I'm not playing the blame game here. It is my FIL's fault for what he did - he is totally in the wrong. But we must also realise "why" this happens so often.

wickedstepmother · 12/09/2003 10:39

Secret, I find the 'Abusers are helpless as they were abused themselves' a ludicrous excuse. I was abused by my father when I was small and the very thought of wanting to inflict that on ANYONE, let alone a child sickens me to my very core.

This is not an attack on you or your opinion but I felt that it needed saying. I'm sure that you do not for one second believe that it is 'ok' if the abuser was also a victim.

doormat · 12/09/2003 10:42

secret I cant blame you for being terrified. As I said before it is your life and how you choose to live it is your business no-one elses.I dont hold it against you.
I read alot of crime books ie Jeffrey Dahmer, Fred and Rose West etc etc. And the learned behaviour pattern I do understand.Please dont think me of being ignrant to this. But what I am trying to say is that this "vicious cycle" of behaviour must stop before it reaches furthur generations. OK we cant stop it all (wish we could)as it will go on but what can we do as a society to start clamping down.
It seems to me as paedophilia has come out into the open it seems to be getting worse. ie there was not as many child murders as there used to be.WHY??? What is happening in our society for these dreadful things to happen??
Is it the internet???
Is it mass media???
There are a thousand and one questions I could ask.
Also lets not forget the fact that some (I dont know exact figures)paedos who have not been previously abused.There are also alot of people who have been abused and dont go on to be abusers.So what is exactly happening???
I believe like Boe and others have pointed out that it is a "sexual orientation", they actually fancy children.It has got to stop.Children are innocents.There needs to be tougher laws and naming and shaming for paedos to get the message this sort of behaviour is not acceptable in our society.As I said before it will not be good for you but we have to start somewhere
TBH I am sick of this thread as it is making me ill. I feel sick to the stomach at some of the comments on here. You probably do aswell.
This thread and the other has haunted me the last couple of days, because I cant comprehend the idea that there are people out there wanting to harm or use children for their sexual gratification. It really is disgusting.

fio2 · 12/09/2003 10:52

doormat I can see why this thread makes you feel sick because it makes me feel sick too I havent even been able to look at the other thread thread because just the title freaked me out

wickedstepmother · 12/09/2003 10:59

I must be being really thick here, but what other thread ?

fio2 · 12/09/2003 11:02

Its on In The News section I think but I wouldnt read it before your holiday

wickedstepmother · 12/09/2003 11:04

Oh, the 'Lenient sentence' one ? Have posted on that.
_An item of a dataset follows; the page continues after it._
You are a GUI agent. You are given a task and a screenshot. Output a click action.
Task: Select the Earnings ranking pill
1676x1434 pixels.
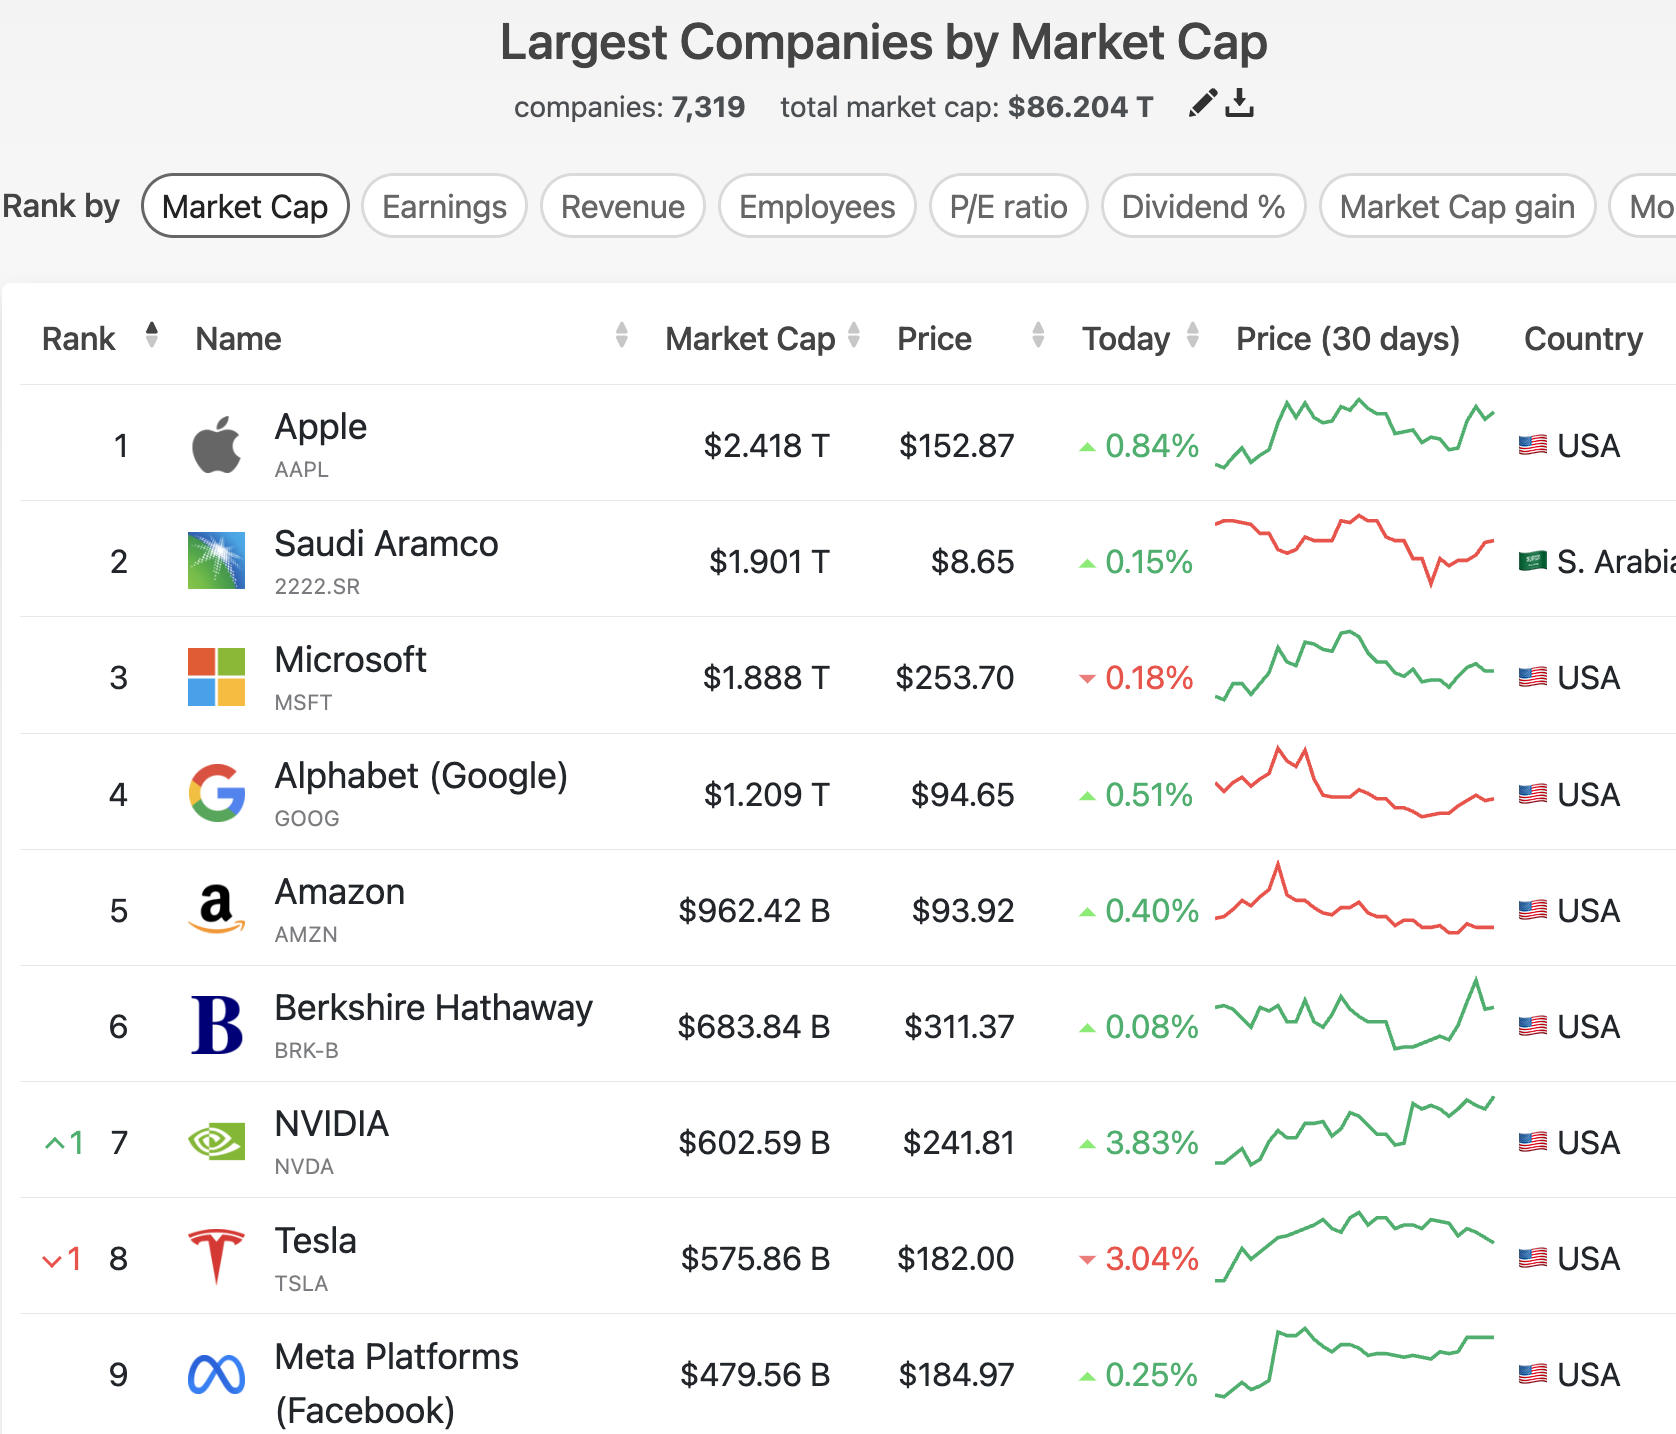pos(444,207)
What the f* happened to these people to make them behave like this ?

Rhubarb · 12/09/2003 11:25

The thing is Secret, is that my dd will come into contact with lots of men during her life. I have 2 friends who have looked after for me, and no doubt as she gets older she will be in and out of her friends houses, having sleep-overs etc. I am well aware that any of of these 'friends' could be a Paedo - male or female. But I cannot wrap her in cotton wool and prevent her from living her life. However if I had information that made me aware that one of my friends dh's was a Paedo, then obviously I would prevent her from going anywhere near their house by herself. I would not stop her from playing with her friends, but I would never leave her alone.
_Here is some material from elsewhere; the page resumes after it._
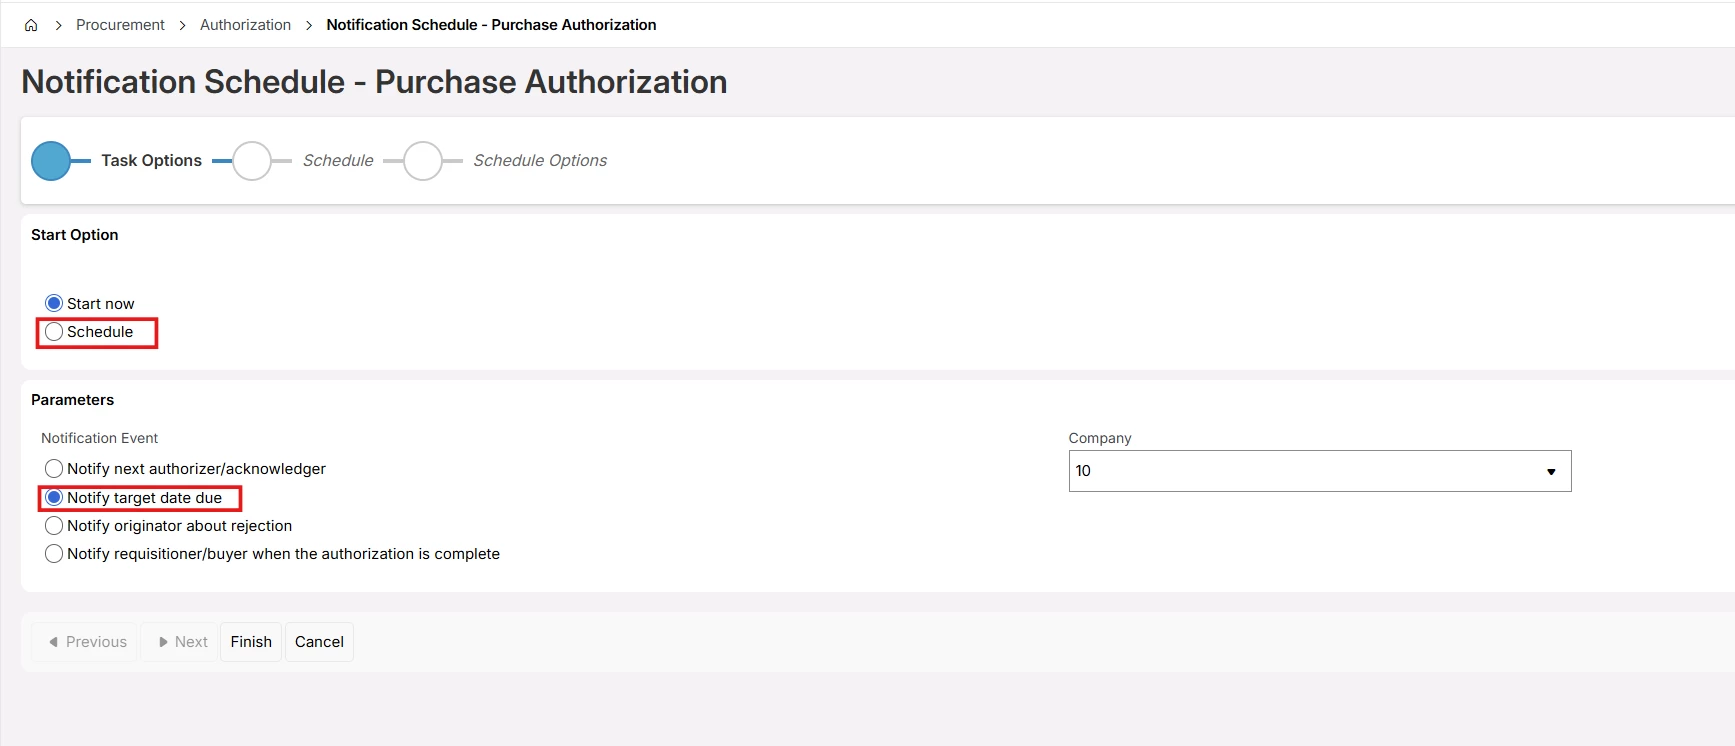The width and height of the screenshot is (1735, 746).
Task: Open Authorization breadcrumb link
Action: coord(245,25)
This is what should be done with that type of information. Not everyone will act so sensibly, but I'm afraid that I would put children's welfare and lives above that of the Paedo's own family. As you said yourself, the children he abused were playing with his kids, going to BBQ's etc, if the neighbours had known about him there is no way he would have gotten access to those children and lives could have been altered.

I am sorry for your dh and your situation, but my strongest instinct is to protect my child, and this I will do above all else.